25 things you might not have known about the Channel Tunnel
To mark the 25th anniversary of the opening of the Channel Tunnel, here are 25 facts about the modern engineering marvel.
1. The Channel Tunnel is 31.4 miles long, making it the 13th longest tunnel in use (the longest is the Delaware Aqueduct, at 85.1 miles), and the fourth longest used by rail passengers. It has the longest undersea portion of any tunnel in the world (23.5 miles).
2. The project cost £4.65 billion (equivalent to £12 billion today), 80 per cent more than expected. Construction took six years (1988-1994).
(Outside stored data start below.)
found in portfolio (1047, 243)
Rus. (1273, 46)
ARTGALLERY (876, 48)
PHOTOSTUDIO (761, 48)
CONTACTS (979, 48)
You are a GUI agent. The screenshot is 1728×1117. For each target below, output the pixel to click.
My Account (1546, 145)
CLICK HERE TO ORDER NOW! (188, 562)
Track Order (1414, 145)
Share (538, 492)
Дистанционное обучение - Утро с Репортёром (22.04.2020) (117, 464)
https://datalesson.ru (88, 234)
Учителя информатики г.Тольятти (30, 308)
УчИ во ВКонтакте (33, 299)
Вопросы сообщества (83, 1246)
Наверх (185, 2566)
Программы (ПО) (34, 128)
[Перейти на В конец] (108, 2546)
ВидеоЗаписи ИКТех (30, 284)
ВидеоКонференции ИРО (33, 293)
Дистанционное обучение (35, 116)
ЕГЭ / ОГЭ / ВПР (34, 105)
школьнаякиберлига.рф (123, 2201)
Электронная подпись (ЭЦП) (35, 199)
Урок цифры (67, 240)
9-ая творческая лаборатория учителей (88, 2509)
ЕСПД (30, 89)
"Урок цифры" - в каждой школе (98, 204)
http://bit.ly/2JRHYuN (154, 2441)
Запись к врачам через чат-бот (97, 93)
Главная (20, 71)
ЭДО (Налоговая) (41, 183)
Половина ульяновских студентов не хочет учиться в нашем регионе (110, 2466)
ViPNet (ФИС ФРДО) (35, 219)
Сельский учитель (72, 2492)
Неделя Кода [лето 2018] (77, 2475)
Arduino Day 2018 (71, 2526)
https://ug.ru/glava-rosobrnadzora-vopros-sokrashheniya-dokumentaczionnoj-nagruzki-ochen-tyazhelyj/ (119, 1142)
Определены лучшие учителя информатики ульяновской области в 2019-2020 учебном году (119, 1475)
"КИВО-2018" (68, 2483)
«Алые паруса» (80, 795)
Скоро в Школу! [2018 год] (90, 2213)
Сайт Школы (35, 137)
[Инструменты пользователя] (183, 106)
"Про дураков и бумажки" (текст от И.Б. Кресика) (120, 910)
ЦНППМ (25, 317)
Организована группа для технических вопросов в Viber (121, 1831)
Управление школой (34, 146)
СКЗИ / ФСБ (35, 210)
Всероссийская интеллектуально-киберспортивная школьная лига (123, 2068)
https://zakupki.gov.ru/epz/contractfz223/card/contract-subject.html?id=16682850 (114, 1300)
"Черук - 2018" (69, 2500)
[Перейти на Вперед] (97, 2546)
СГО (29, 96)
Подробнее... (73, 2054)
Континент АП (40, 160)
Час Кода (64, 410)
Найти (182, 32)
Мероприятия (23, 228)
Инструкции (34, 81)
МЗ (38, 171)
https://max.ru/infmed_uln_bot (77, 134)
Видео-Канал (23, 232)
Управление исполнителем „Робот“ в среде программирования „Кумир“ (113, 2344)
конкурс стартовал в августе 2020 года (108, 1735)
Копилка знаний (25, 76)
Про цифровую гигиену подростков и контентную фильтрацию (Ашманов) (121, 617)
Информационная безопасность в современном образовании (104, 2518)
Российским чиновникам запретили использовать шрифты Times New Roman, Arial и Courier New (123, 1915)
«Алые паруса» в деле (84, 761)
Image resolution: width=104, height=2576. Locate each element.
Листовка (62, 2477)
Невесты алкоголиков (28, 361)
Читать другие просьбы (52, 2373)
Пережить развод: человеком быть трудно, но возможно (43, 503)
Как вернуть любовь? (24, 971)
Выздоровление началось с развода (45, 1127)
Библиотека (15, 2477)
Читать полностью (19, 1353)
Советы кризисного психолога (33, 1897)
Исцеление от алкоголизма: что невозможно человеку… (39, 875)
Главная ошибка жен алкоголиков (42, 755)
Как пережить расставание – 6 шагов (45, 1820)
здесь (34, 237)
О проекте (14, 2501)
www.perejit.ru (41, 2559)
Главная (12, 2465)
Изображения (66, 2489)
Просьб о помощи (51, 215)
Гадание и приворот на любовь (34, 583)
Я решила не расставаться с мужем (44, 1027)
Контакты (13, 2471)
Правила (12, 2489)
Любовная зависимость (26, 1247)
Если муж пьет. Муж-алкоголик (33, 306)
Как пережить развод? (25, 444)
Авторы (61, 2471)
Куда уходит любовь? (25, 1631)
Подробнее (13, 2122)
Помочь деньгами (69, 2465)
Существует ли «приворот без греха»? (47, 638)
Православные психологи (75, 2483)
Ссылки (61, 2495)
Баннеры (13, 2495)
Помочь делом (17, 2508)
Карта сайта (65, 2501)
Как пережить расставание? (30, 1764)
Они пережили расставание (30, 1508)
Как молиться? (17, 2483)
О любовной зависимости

3. It was recognised as one of the “Seven Wonders of the Modern World” by the American Society of Civil Engineers, alongside the Empire State Building, the Itaipu Dam in South America, the CN Tower in Toronto, the Panama Canal, the North Sea protection works in the Netherlands, and the Golden Gate Bridge in San Francisco.
4. The first proposal for a tunnel under the Channel was put forward by Albert Mathieu, a French engineer – it included an artificial island half-way across for changing horses. Further proposals were considered by Napoleon III in 1856 and William Gladstone in 1865, while David Lloyd George brought up the idea at the Paris Peace Conference of 1919.